But fear not, it gets better than this - I say weeping into my third glass of cheap white wine and tenth Bourbon biscuit on a Monday night. Funnily enough, I'm not always convinced that my job search will improve when I'm scrubbing other people's business off the toilet on a daily basis. When that one awkward customer starts kicking off that their skinny extra-hot chai tea latte with ten shots of coffee and a dash of magical unicorn blood is not perfect, then it's very hard to stay positive. Or when that one cocky guy who has literally only been in once and asks for his 'regular' - the panic is real as your life flashes before your eyes trying to recall the events of that Tuesday morning 5 months ago for his drink order. Yep, that happened.

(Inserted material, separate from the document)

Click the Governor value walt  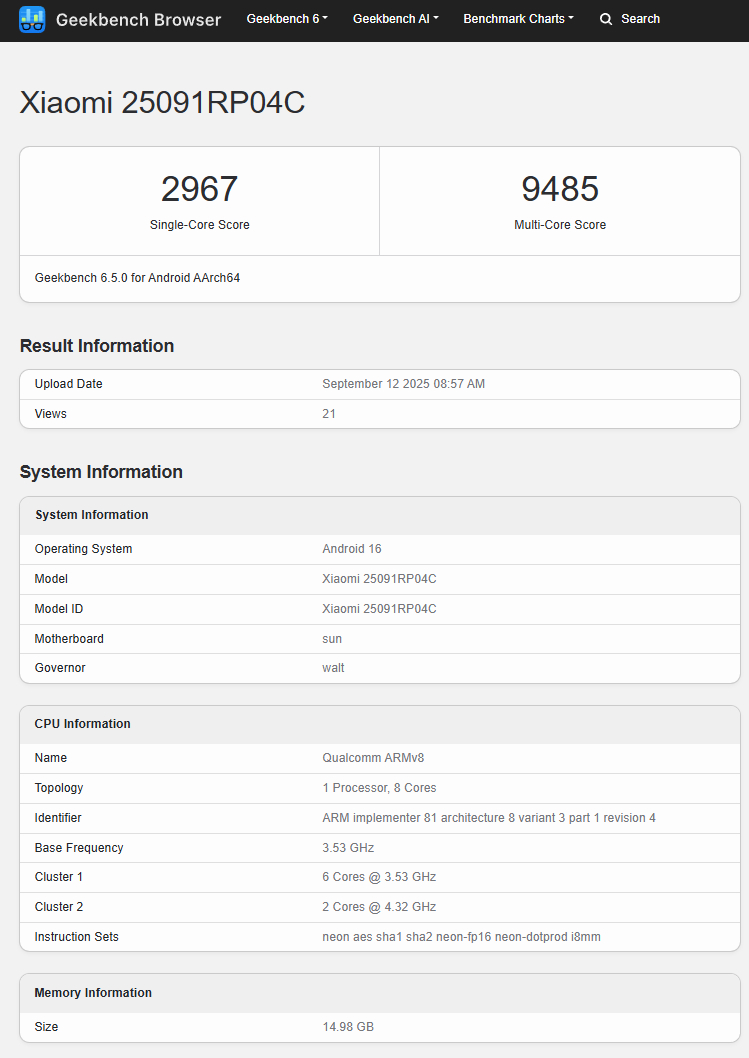click(x=333, y=668)
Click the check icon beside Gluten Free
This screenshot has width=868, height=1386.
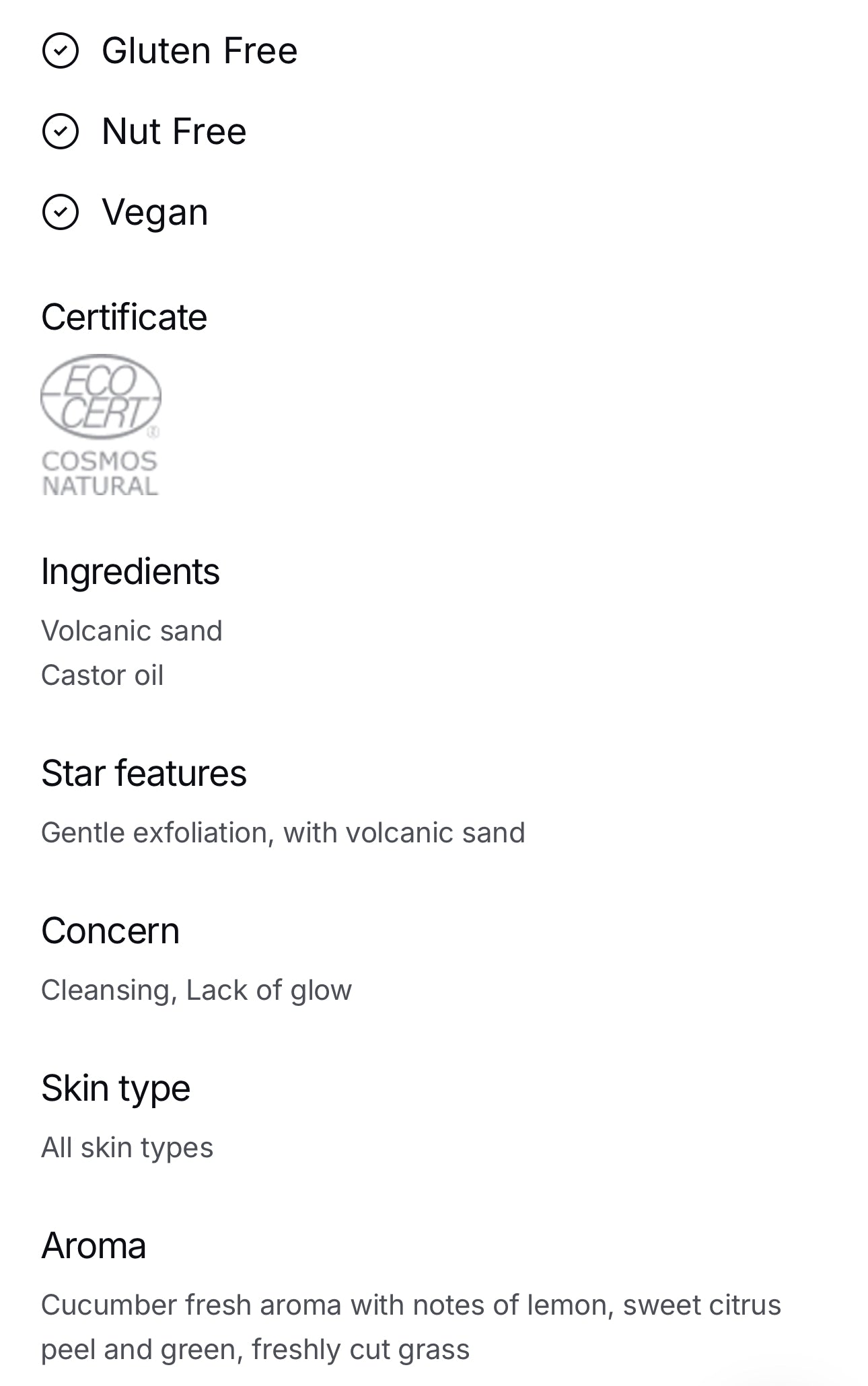(x=61, y=51)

I'm not gonna lie, it's rubbish. You will learn to despise some people just for ordering a drink 5 minutes before close and "the customer is always right" motto is the most fallacious statement you will ever come across - there's more chance of Donald Trump featuring on Stormzy's new track with Chris and Kem from Love Island. However, it's not all that bad. You will get the opportunity to meet some genuinely lovely customers that will restore your ever-failing faith in humanity. There will be little moments better than when that group of people who managed to tally up 6 cups and 10 plates bring them all neatly stacked down to the counter for you. You will also perfect your ability to subtly eye-roll without the obnoxious customer picking up on it.

However tragic and degrading it seems now, we all must go through some sort of negative experience in order to appreciate the good. These mundane moments during your first crappy job will help shape the fabulously sassy person that future you will eventually blossom into. Remember, even The Beatles failed at their first audition ... yep. Dick Rowe from Decca records turned them down stating that "groups of guitars are on their way out, Mr. Epstein, stick to selling records in Liverpool". Imagine, quite literally, being the dick who said no to the four young Liverpudlians who became the most influential band of the 20th century. There is hope for us all.

So, the next time you've just turned the sign to close, the floor has been mopped with your blood sweat and mostly tears and that one obnoxious customer struts in shouting their drinks order - count to ten and remember; you'll learn to have a much greater sense of patience towards crappy people as you've dealt with some customers who were very much the spawn of Satan, you will acquire tons of motivation to combat each problem your crappy job throws at you so you can appreciate the perks that come with having a decent job and additionally, you will learn to value great friendships not just with your fellow colleagues but with quirky customers too!